I want write an application to manage all process of clients in my classroom (single Server and multiple Clients). But I don't know how to code. I'm a newbie.
Help me!
One way you could do this, is to have all client apps broadcast (multicast) their statuses.
Your controlling server listens for these updates and renders them on a screen. If it failes to receive a message in some window, it's assumed to be disconnected.
Why do this?
1. This method is stateless, the server and client don't need their own set of protocols and connections.
2. The server doesn't need to keep track of client connections, it just receives updates via UDP that it decodes and displays.
3. The server won't need a whole bunch of threads to track each client.
How would it work? You start a background thread to manage the network comms. That thread just listens for multicast traffic. When it receives something, it decodes it and uses PostThreadMessage to send it to the main thread that the GUI runs on. The main app can manage the display, track which clients are up, time out old clients ... all that stuff.
Where do you begin?
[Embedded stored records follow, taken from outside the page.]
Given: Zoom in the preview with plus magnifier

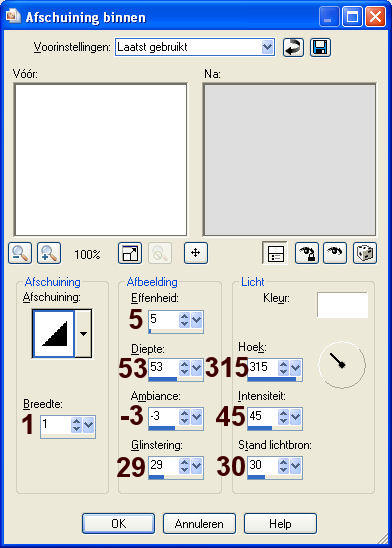Looking at the screenshot, I should coord(49,253).
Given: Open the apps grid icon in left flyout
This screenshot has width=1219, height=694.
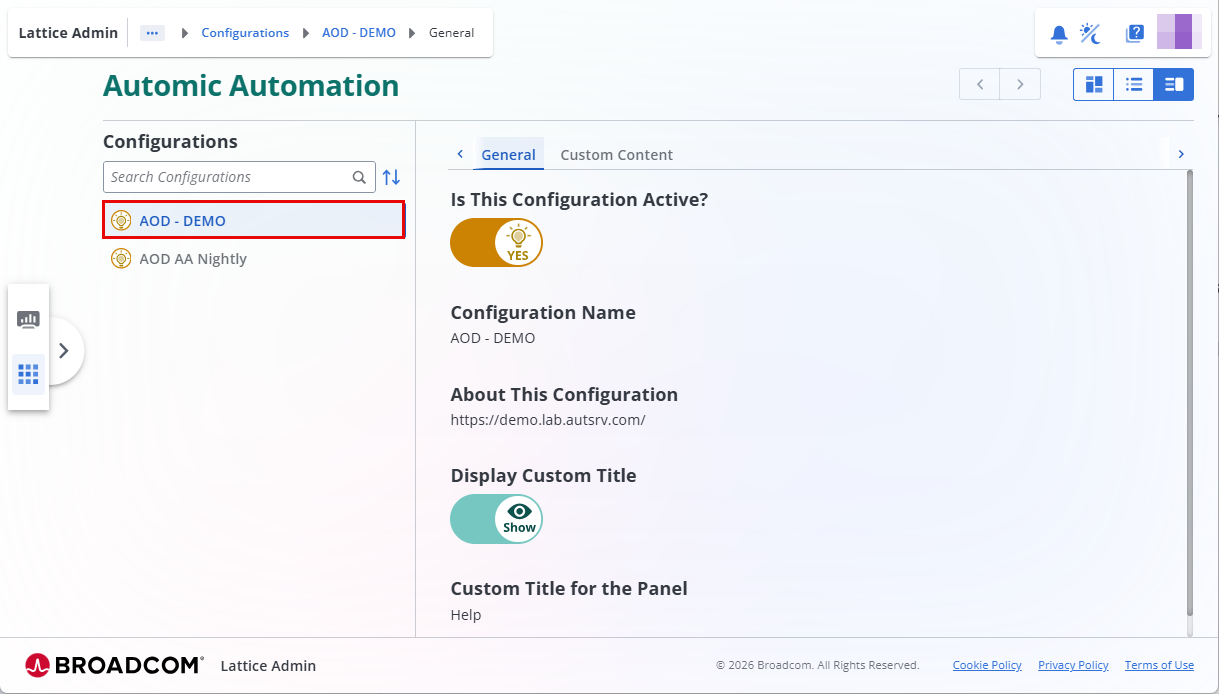Looking at the screenshot, I should (x=28, y=374).
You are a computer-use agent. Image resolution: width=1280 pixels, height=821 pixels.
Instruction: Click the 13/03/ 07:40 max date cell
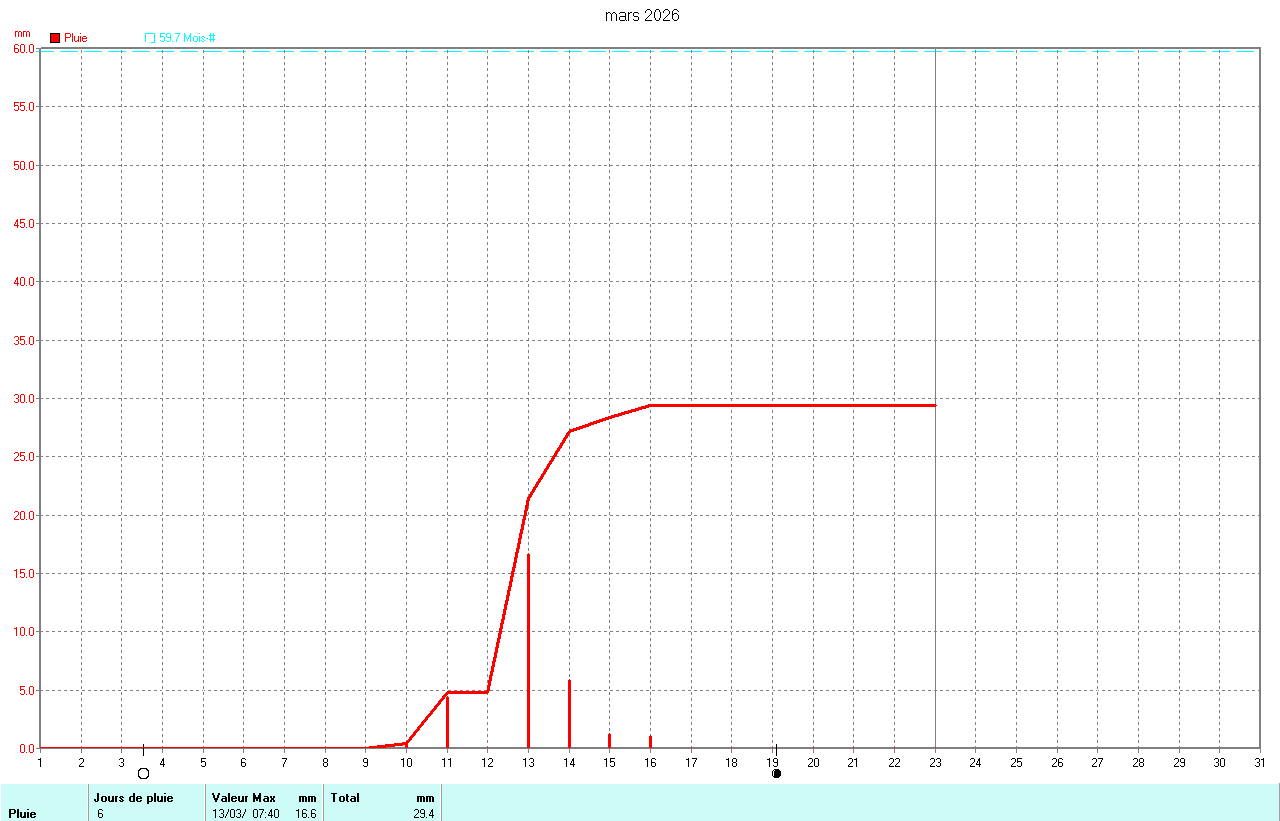coord(246,814)
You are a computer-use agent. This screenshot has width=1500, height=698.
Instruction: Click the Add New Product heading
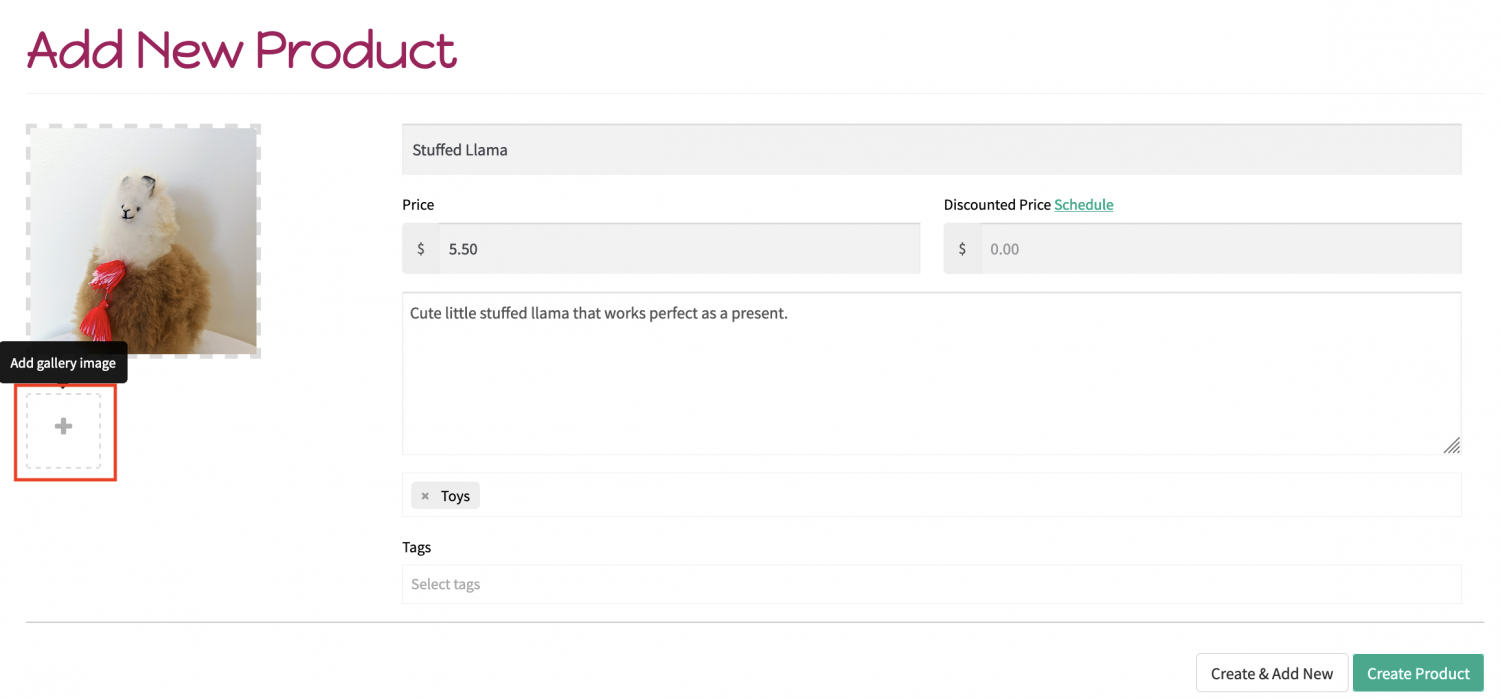click(241, 50)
Start with an MFC app that can manage the display, has objects to represent clients and their states and receive updates using locally defined messages.
When that is stable, you can start looking at the comms. Stateless UDP stuff is much easier to handle than TCP. It just receives a packet, decodes it and passes it on to the main app (with one of those locally defined messages) or discards it if it's nonsense (with an entry in the application event log).